Genocide – the gravest crime in international law

Agence France Presse
May 10, 2013 Friday 11:44 PM GMT

Genocide – the gravest crime in international law

THE HAGUE, May 10 2013

Genocide, which former Guatemalan dictator Efrain Rios Montt was
convicted of Friday, is the gravest crime in international
humanitarian law — and also the most difficult to prove.

Derived from the Greek word “genos”, for race or tribe, and the suffix
“cide” from the Latin for “to kill”; genocide is defined by the United
Nations as an “act committed with intent to destroy in whole or in
part, a national, ethnic, racial or religious group.”
The word was coined in 1944 by Raphael Lemkin, a Polish Jew who took
refuge in the United States, to describe crimes committed by Nazi
Germany during the Holocaust.

It was used for the first time within a legal framework by an
international military tribunal at Nuremberg to try Nazi leaders for
their crimes in 1945. However, those accused were eventually convicted
on charges of crimes against humanity.

Genocide has been recognised within international law since 1948, with
the advent of the UN Convention.

The massacre of hundreds of thousands of Armenians in 1915 was
recognised in 1985 as genocide by the United Nations.

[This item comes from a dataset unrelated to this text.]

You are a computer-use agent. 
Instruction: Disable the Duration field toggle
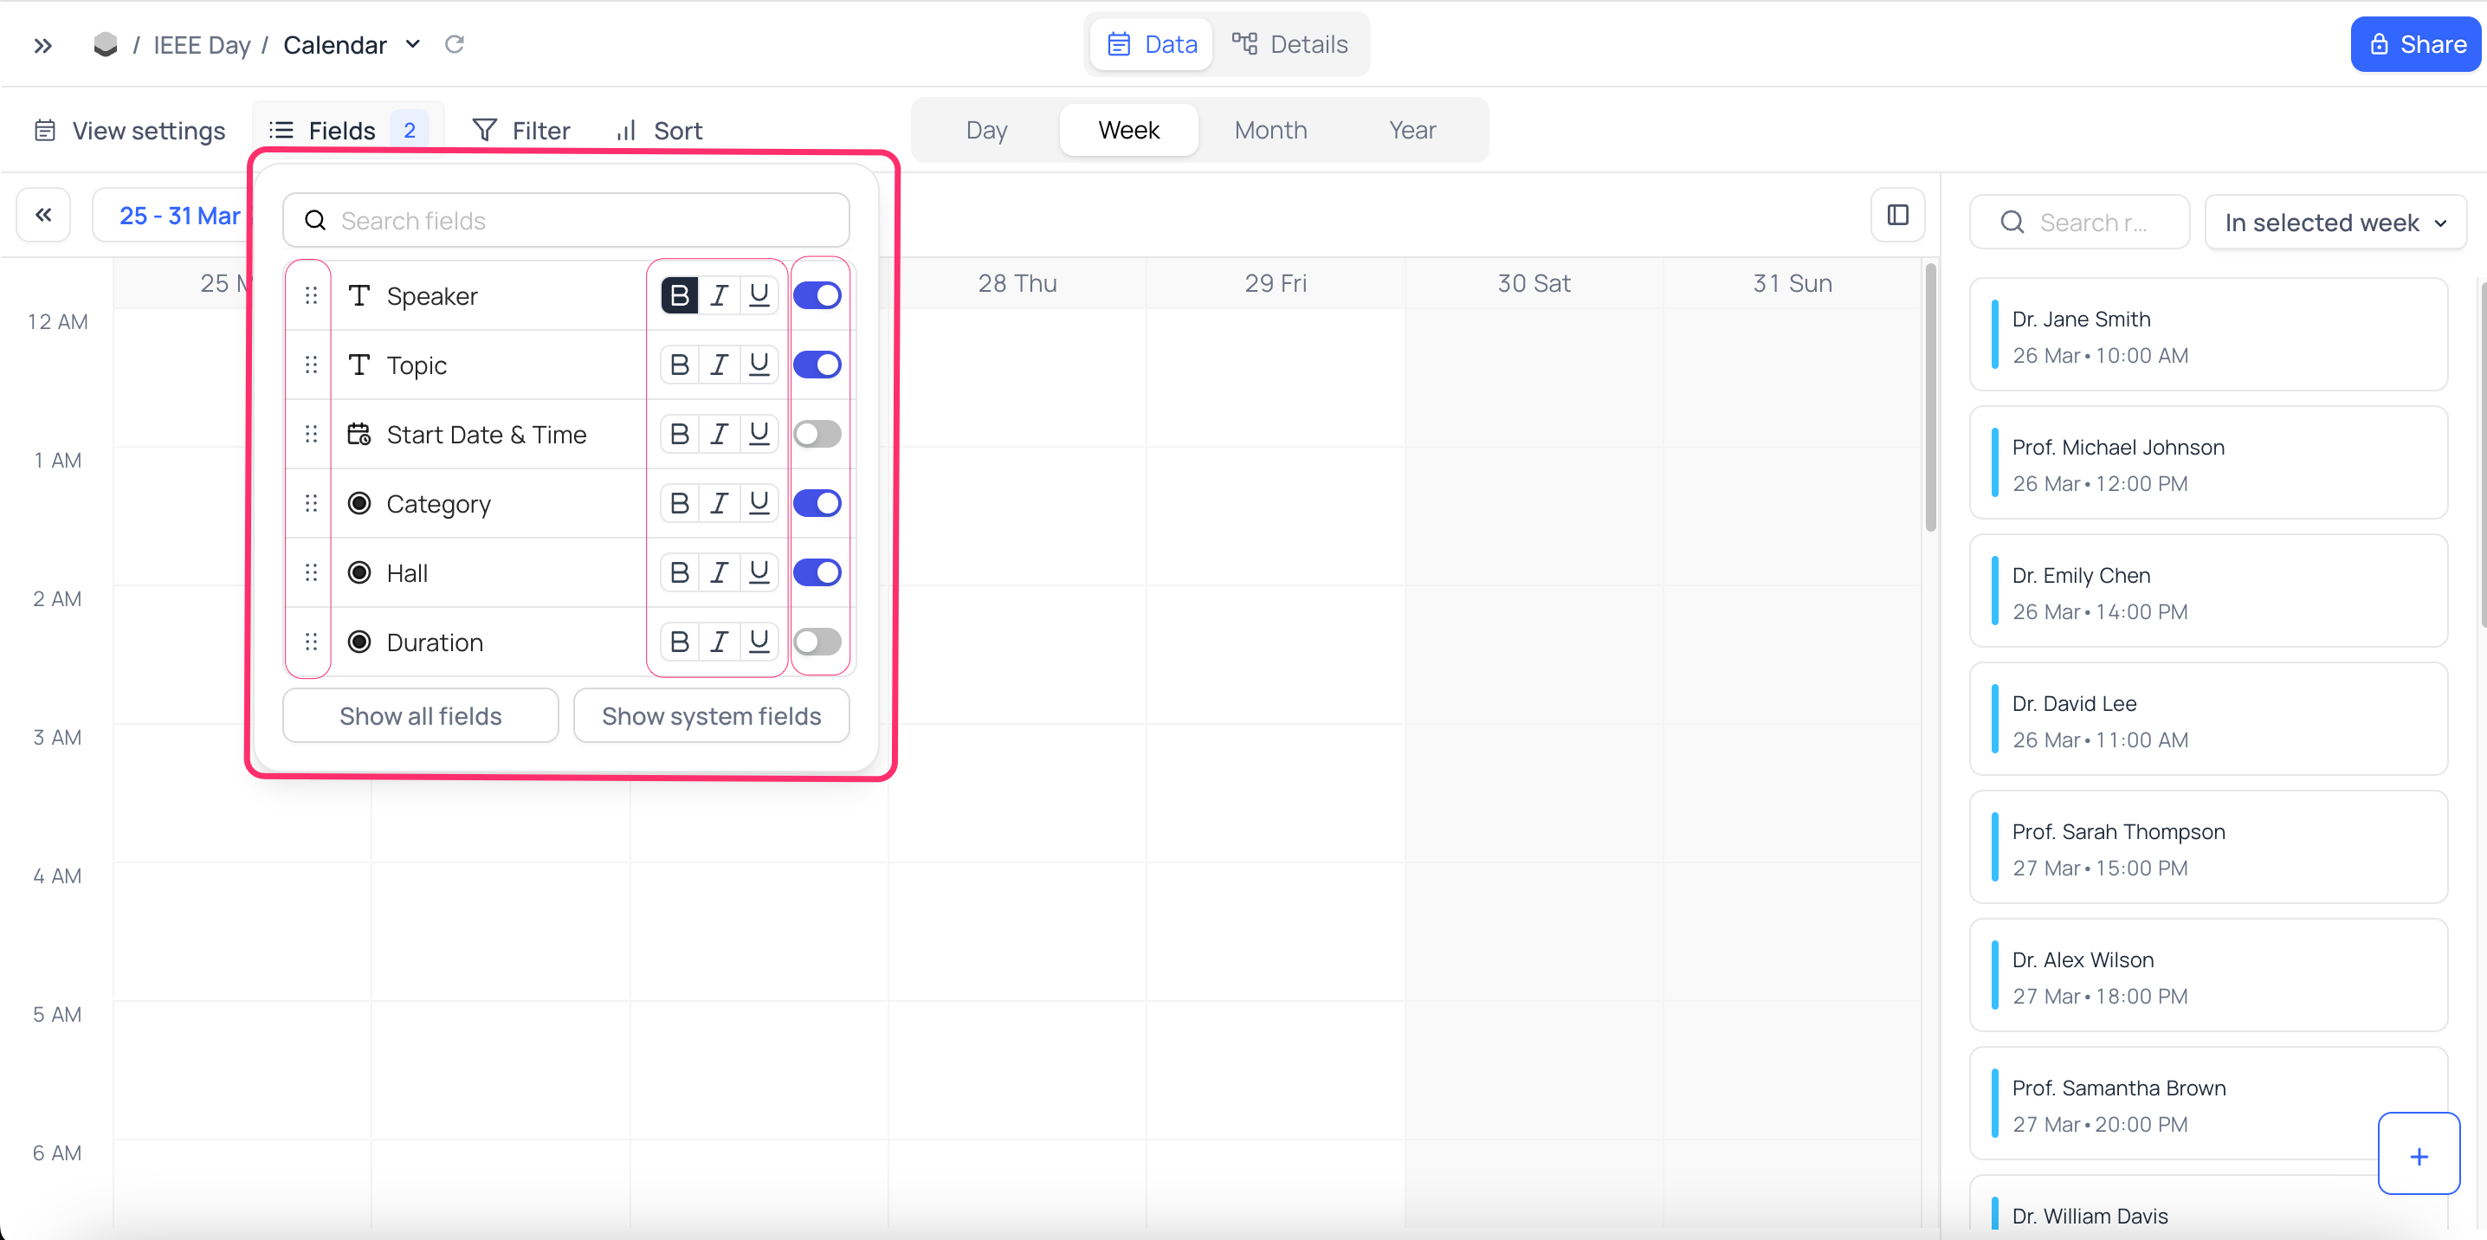(x=819, y=642)
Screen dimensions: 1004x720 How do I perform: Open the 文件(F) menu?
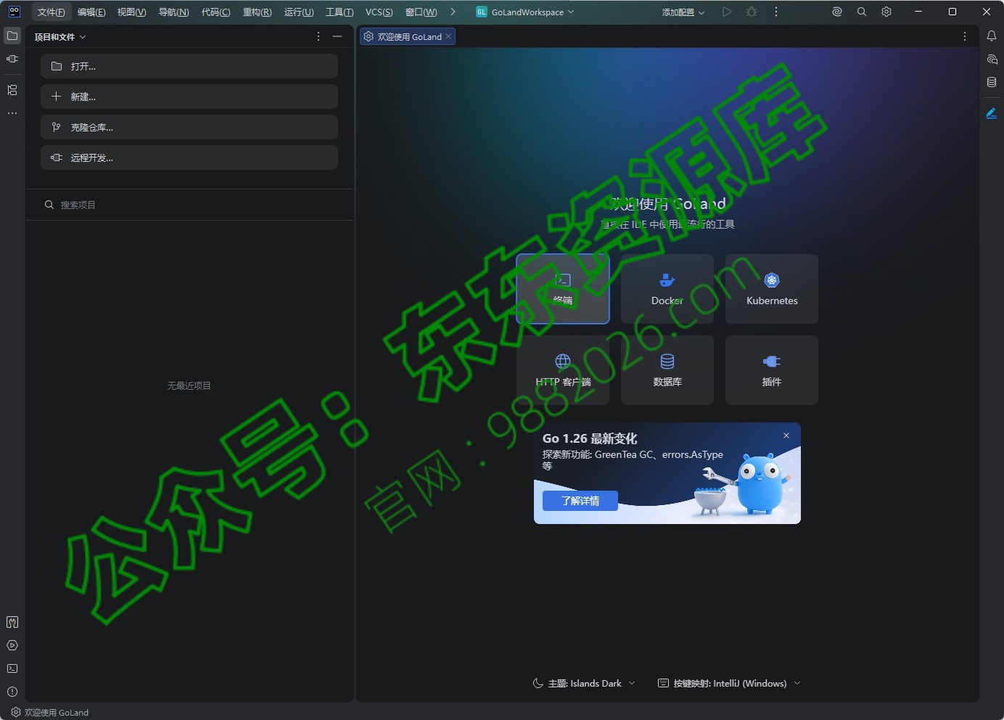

But even though the European Parliament recognised the Armenian
genocide in 1987, only France, Switzerland, Belgium and Greece have
followed suit in Europe.

The Rwandan genocide, in which the UN said some 800,000 Tutsis and
moderate Hutus were murdered in 1994, led to the creation of the
International Criminal Tribunal for Rwanda, based in Arusha, Tanzania.

It has handed out around 20 convictions since 1998 for the crime of
genocide and complicity.

The massacre of almost 8,000 Muslim men and boys by Bosnian Serb
forces at Srebrenica, in July 1995 during the Bosnian war, was
recognised as genocide by the UN’s highest judicial organ, the
International Court of Justice in 2007.

The Balkans war crimes court, the International Criminal Tribunal for
the former Yugoslavia (ICTY), has convicted several accused of
genocide — and several trials, including that of former Bosnian Serb
military leader Ratko Mladic, are still underway.

In Phnom Penh, two former leaders of Cambodia’s Khmer Rouge regime
from 1975-79 are currently on trial for genocide and war crimes before
a UN-sponsored tribunal.

Sudanese President Omar al-Bashir is wanted by the International
Criminal Court (ICC) on an arrest warrant for genocide related to
crimes committed against Darfur’s civilian population.

The Hague-based ICC, created in 1992, is the only permanent
international tribunal to try the perpetrators of genocide.